• _Provided data_:
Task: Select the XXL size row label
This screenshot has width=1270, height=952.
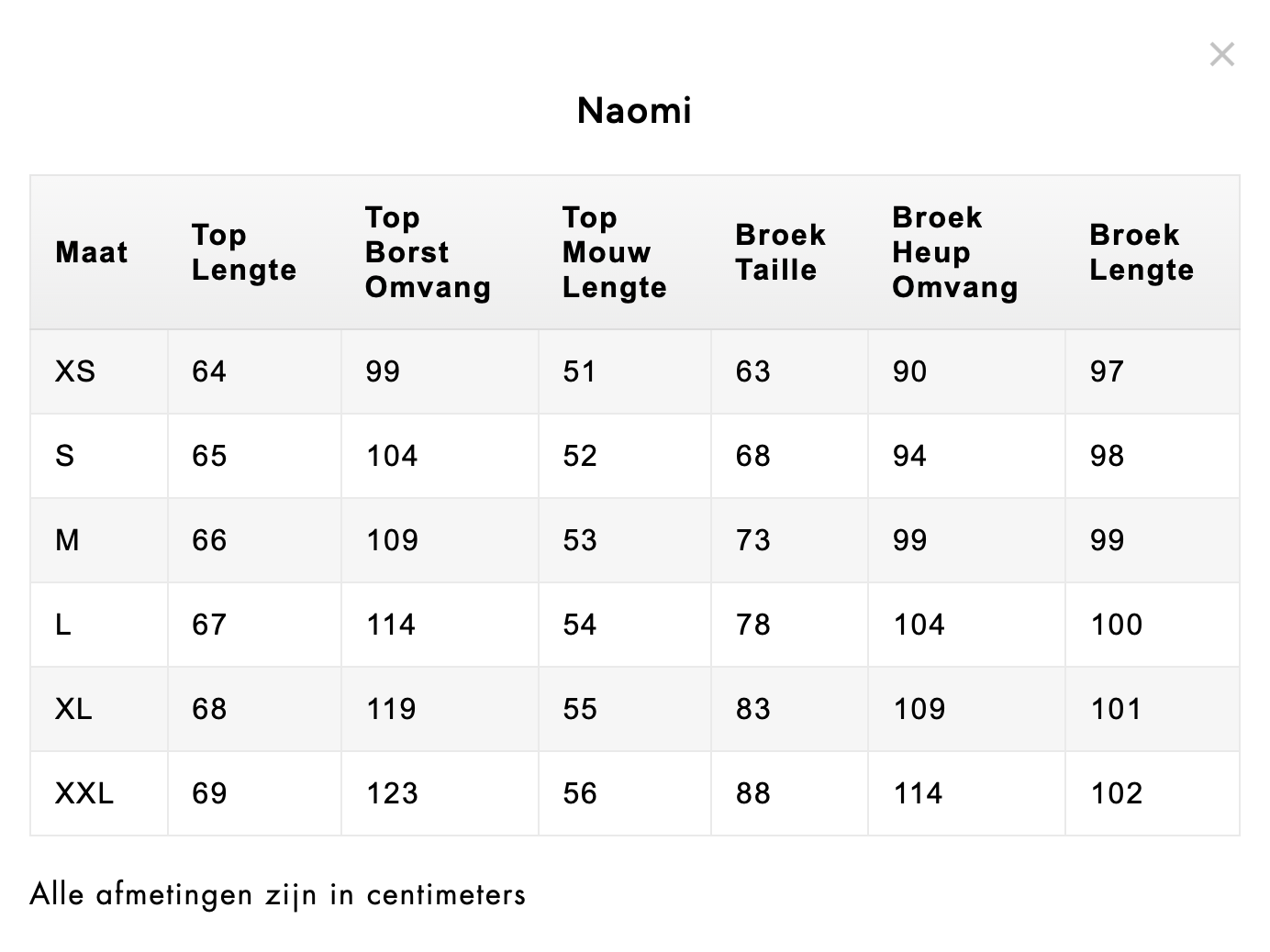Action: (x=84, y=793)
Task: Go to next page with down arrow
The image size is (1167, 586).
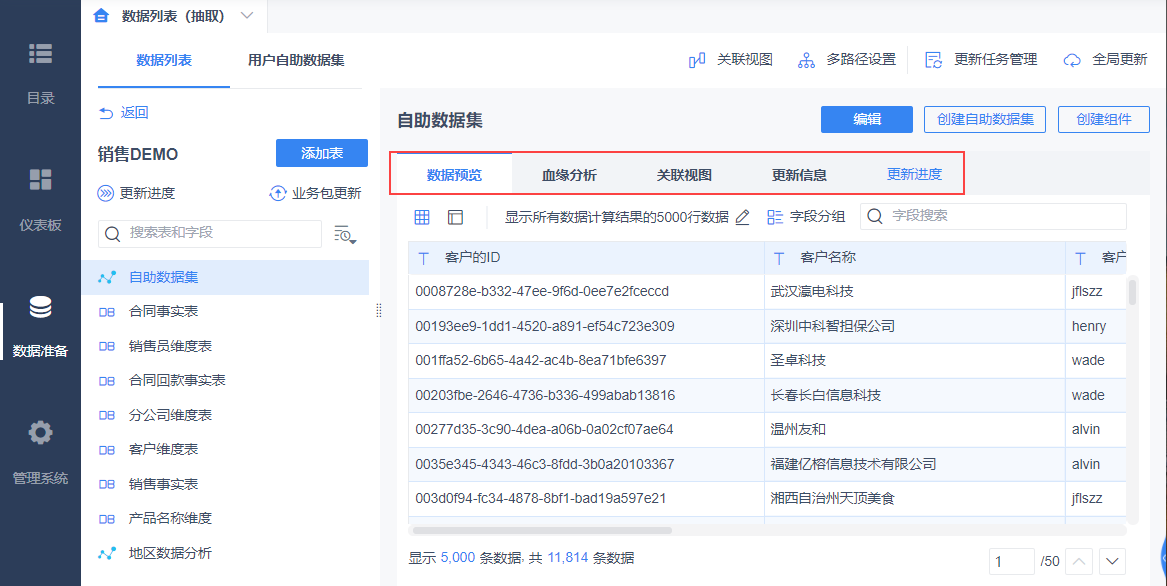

• _Goal of the exercise_:
Please return every line from the material above where the string "size" occurs.

• _Task response_:
Task: Select the XXL size row label
The image size is (1167, 586).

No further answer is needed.